Aggregate net production from the WCBB field during the three months ended September 30, 2009 was 322,700 BOE, or 3,507 BOE per day, 95% of which was from oil. During October 2009, our average daily net production at WCBB was approximately 3,544 BOE, 97% of which was from oil and 3% which was from natural gas. The increase in October production is primarily due to the completion of two WCBB wells during late September and October 2009.

East Hackberry Field. From January 1, 2009 through November 1, 2009, we recompleted five existing wells and drilled two wells, one of which is awaiting completion. Currently, we are drilling our third well and intend to drill two or three additional wells during 2009. We entered into a two year exploration agreement with an active gulf coast operator covering approximately 3,058 net acres adjacent to our field. We are the designated operator under the agreement and will participate in proposed wells with at least a 70% working interest. We have licensed approximately 54 square miles of 3-D seismic data covering a portion of the area and are reprocessing the data.

Aggregate net production from the East Hackberry field during the three months ended September 30, 2009 was approximately 27,600 BOE, or 301 BOE per day, 96% of which was from oil and 4% of which was from natural gas.
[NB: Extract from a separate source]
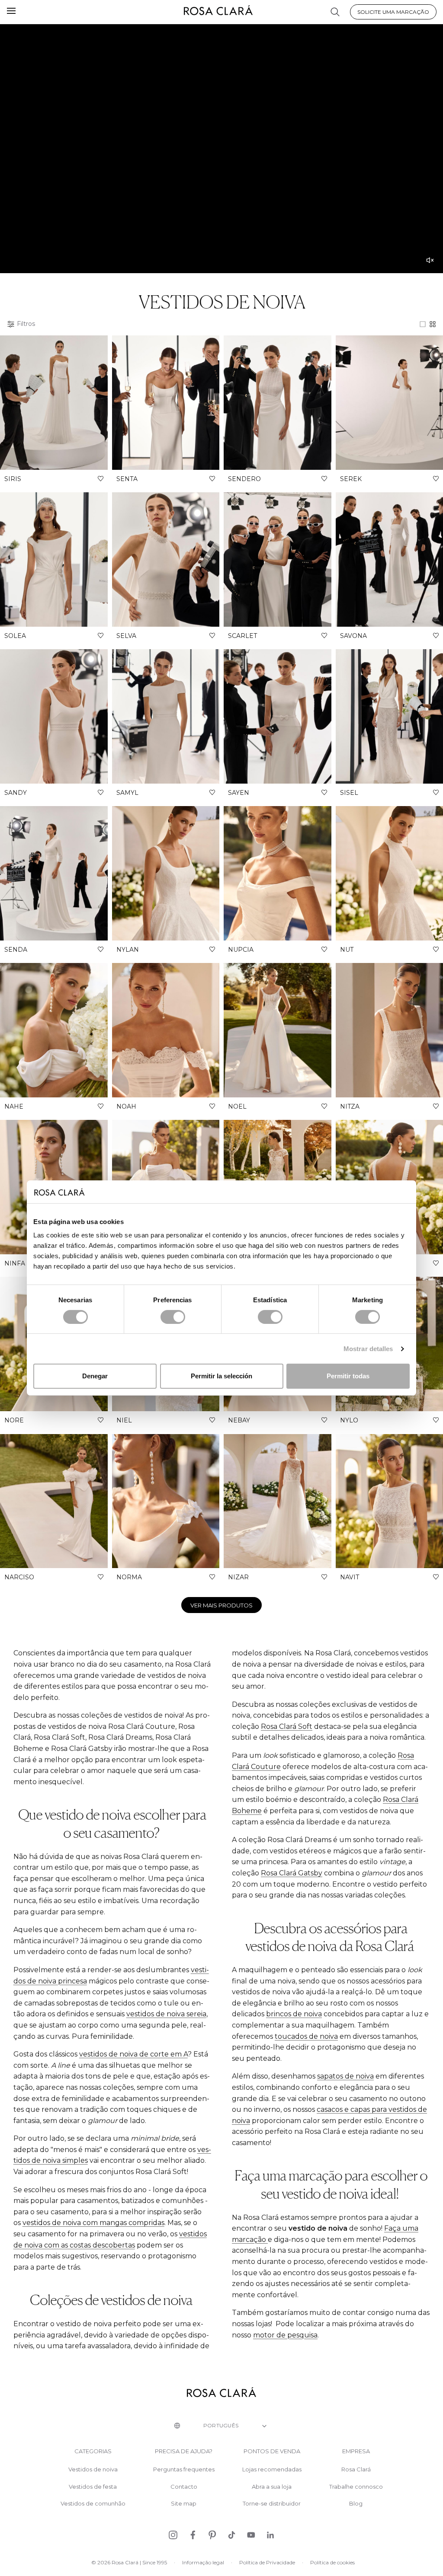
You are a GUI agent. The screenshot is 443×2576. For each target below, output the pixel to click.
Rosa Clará (356, 2469)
During October 2009, our average daily net production at East Hackberry was approximately 572 BOE, 94% of which was from oil and 6% of which was from natural gas. The increase in October 2009 production is due to the completion of a new well during October 2009 and resumed production from two of our producing wells required to shut in for drilling activities in the field.

West Hackberry Field. Aggregate net production from the West Hackberry field during the three months ended September 30, 2009 was approximately 4,300 BOE, or 47 BOE per day. During October 2009, our average daily net production at West Hackberry was approximately 51 BOE, 100% of which was from oil.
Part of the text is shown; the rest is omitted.